Leaking credit card number in log file

Prevent Logging Sensitive Data with Rails Parameter Filters

This article explains why you shouldn't log confidential or user-identifiable information and how to filter it using parameter filtering in Rails. We'll also do a deep dive into the Rails source code to learn exactly how Rails implements parameter filters.

10 min read
He (Paul Allen) and Bill (Gates) would go “dumpster diving” in C-Cubed’s garbage to find discarded printouts with source code for the machine’s operating system — an area Paul saw as the “Holy Grail” of software, which he knew he could use to unlock the machine’s potential. - Futurist

Most applications have sensitive data they'd like to keep out of reach from prying eyes. It can be something as obvious as passwords and credit card numbers, or something less obvious but equally important, like Stripe API keys.
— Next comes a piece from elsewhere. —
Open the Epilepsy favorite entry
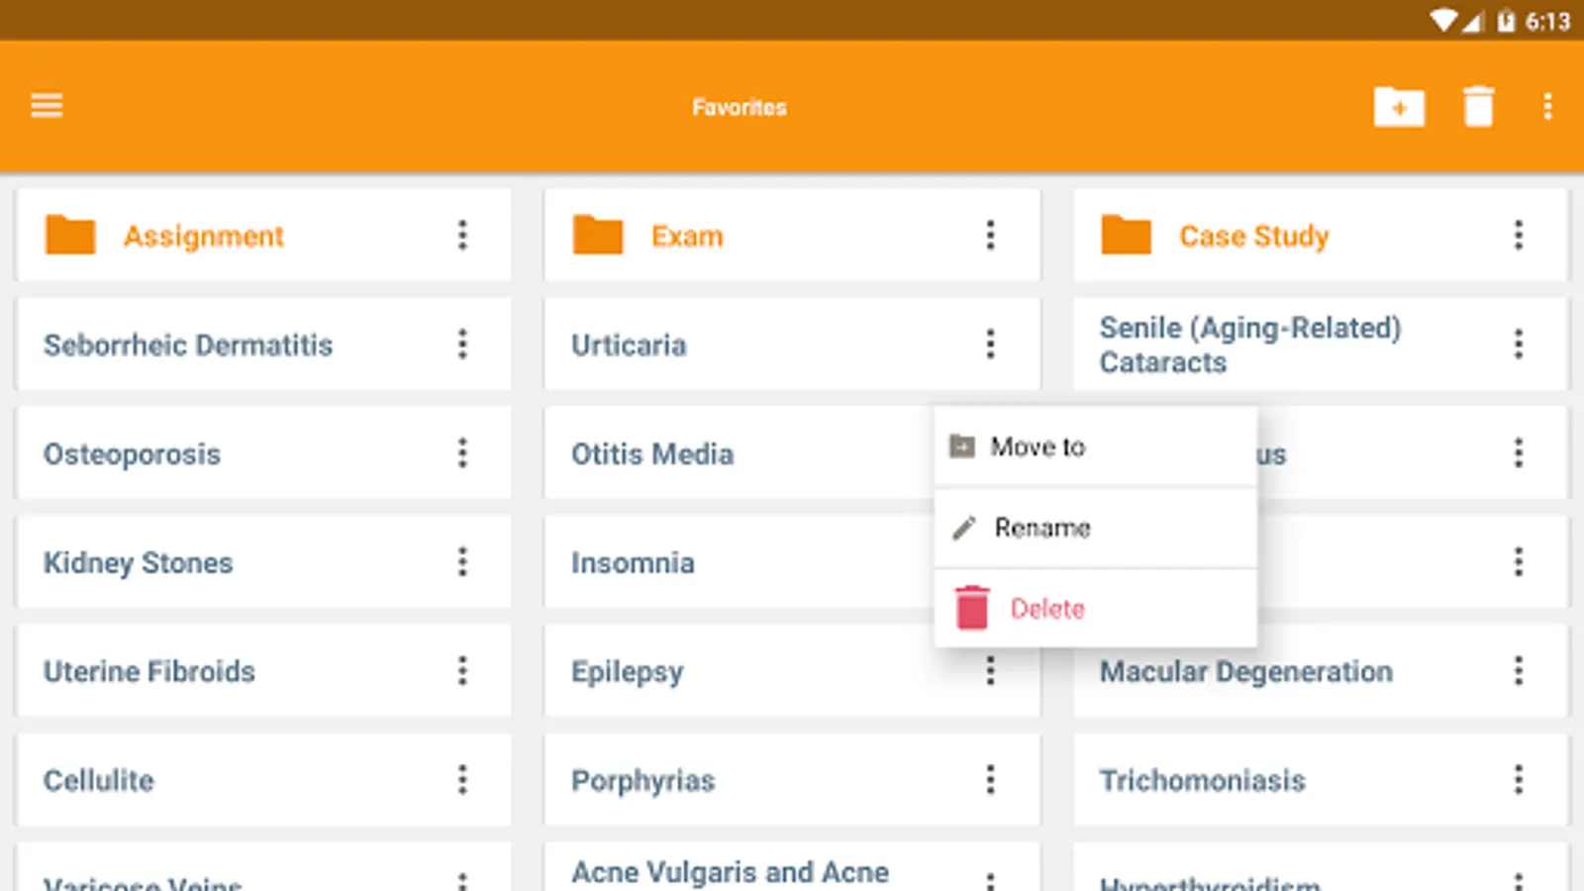pyautogui.click(x=627, y=672)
Exposing this information in log files is a very common way to leak sensitive data accidentally. Developers often like to log everything for debugging or troubleshooting purposes. Additionally, frameworks like Ruby on Rails log a lot of information at various stages of the request lifecycle. If you're not careful, it's very easy to leak any sensitive data in the log files.

Here's an example where the application logs out the user's password along with other information after they complete and submit the user registration form:

Exposing Password in Log
Exposing Password in Log

If some sneaky intruder gets their hands on your log files, all they gotta do is sift through the logs, and bam! Your application's and your users' private information is at risk. To prevent this, Rails lets you filter certain sensitive information from leaking into the logs. This article shows you how.
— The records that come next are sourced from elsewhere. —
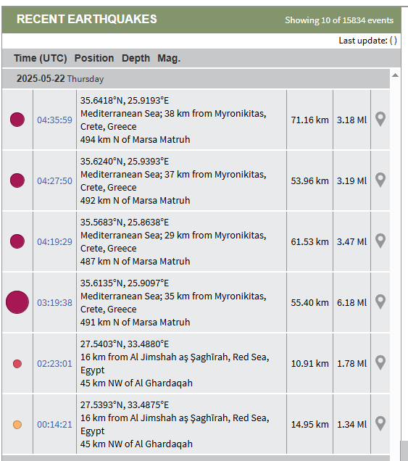Click the Mag. column header
The image size is (408, 461).
tap(169, 58)
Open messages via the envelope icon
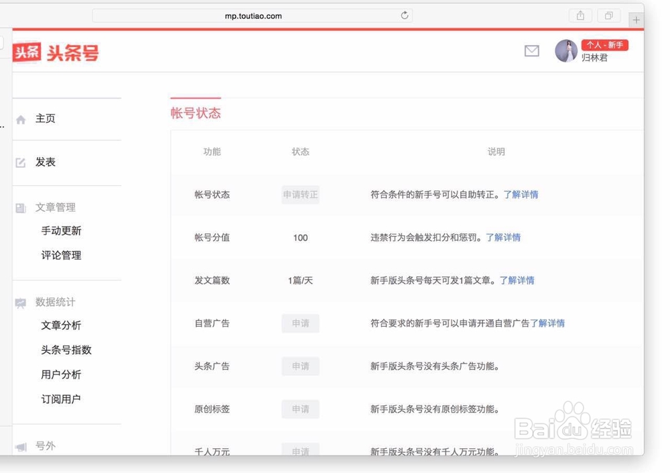The height and width of the screenshot is (473, 670). point(531,51)
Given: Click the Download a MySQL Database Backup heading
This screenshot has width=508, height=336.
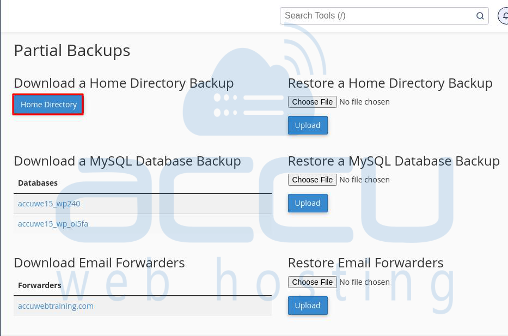Looking at the screenshot, I should pos(127,161).
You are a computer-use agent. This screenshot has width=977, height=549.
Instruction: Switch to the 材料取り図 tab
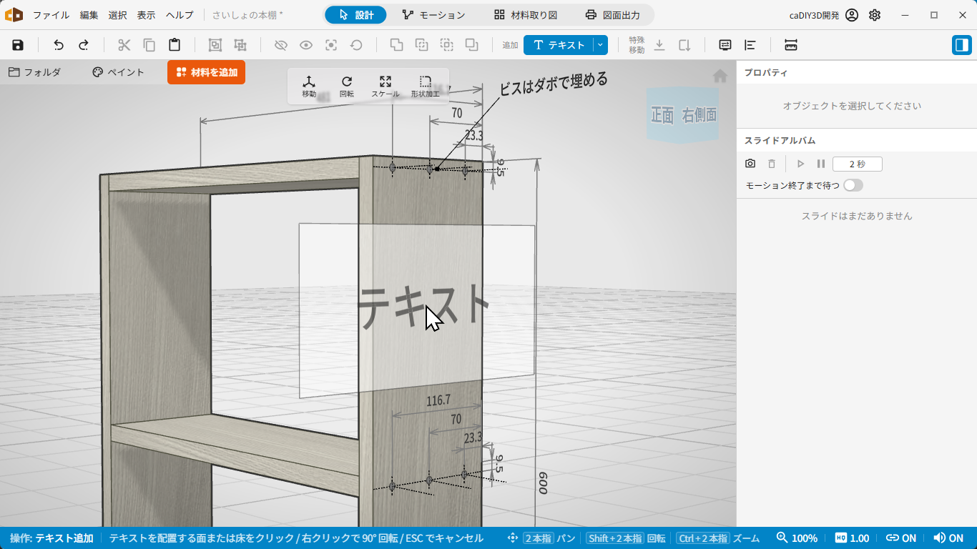(526, 15)
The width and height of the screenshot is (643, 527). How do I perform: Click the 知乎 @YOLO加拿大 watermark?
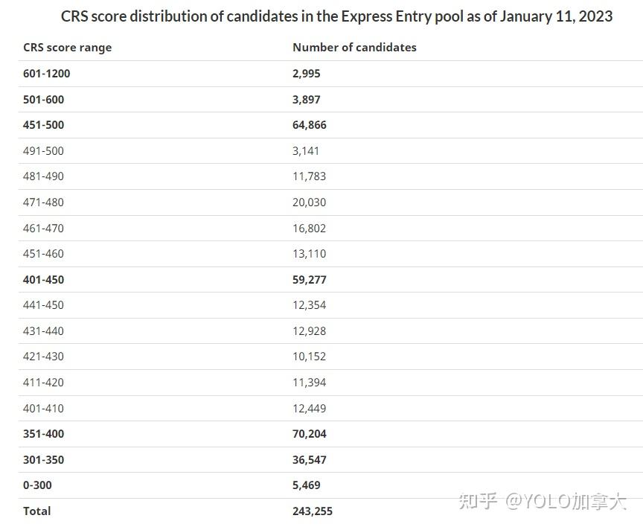tap(543, 502)
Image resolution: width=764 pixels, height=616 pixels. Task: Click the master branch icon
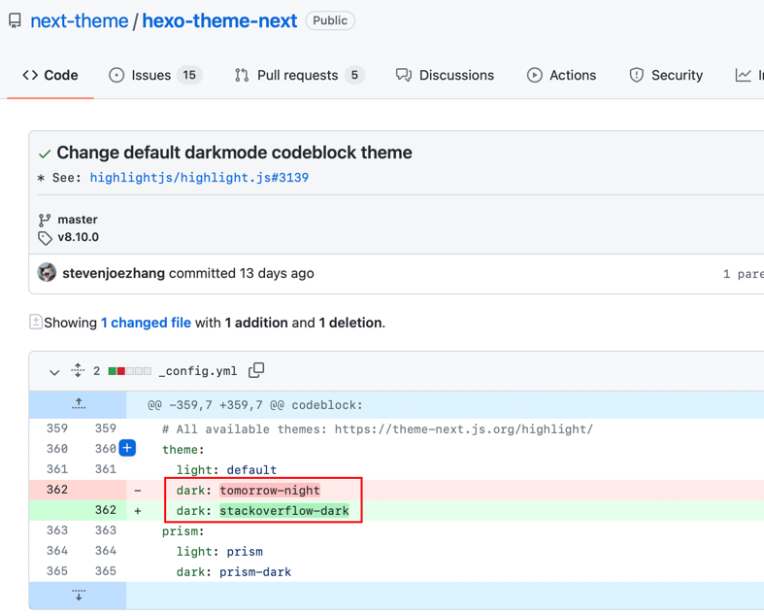click(45, 220)
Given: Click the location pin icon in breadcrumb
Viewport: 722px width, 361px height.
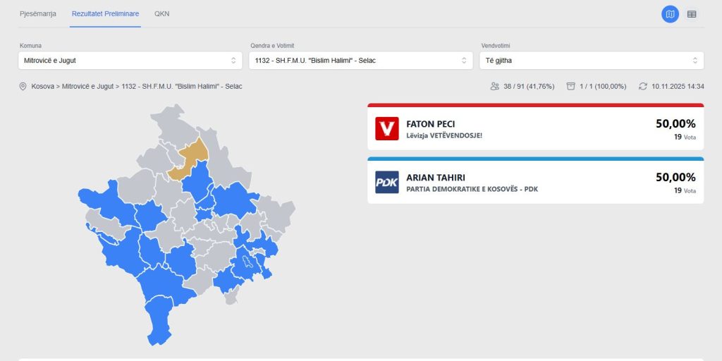Looking at the screenshot, I should (x=23, y=87).
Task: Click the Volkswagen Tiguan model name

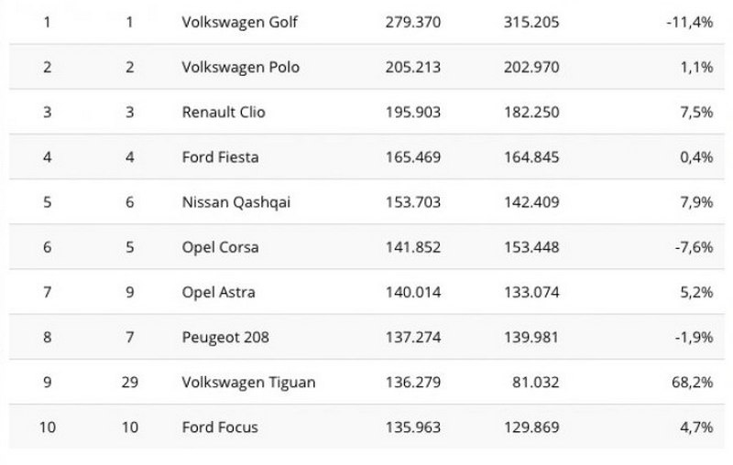Action: pyautogui.click(x=249, y=382)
Here’s a list of topics we'll explore:

Why You Shouldn't Log Sensitive Stuff

💡
It's very easy to accidentally leak confidential information through logs.
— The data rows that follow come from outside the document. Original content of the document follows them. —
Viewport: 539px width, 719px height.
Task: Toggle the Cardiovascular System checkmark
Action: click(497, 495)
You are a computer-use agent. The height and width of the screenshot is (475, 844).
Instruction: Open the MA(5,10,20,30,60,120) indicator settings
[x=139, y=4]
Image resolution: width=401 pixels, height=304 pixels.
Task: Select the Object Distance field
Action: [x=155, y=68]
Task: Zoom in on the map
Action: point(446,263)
Imagine a user is making a payment on your web application. Once they enter their credit card details and hit submit, the website sends all this information in plain text to your server.

Upon receiving this request, the application logs information about this request, such as the user's IP address, user id, name, form data such as payment information, and much more.

These log files are handy when debugging the application, but in production, you may not want every bit of information to be stored in the log file.

Here're three reasons against logging sensitive information.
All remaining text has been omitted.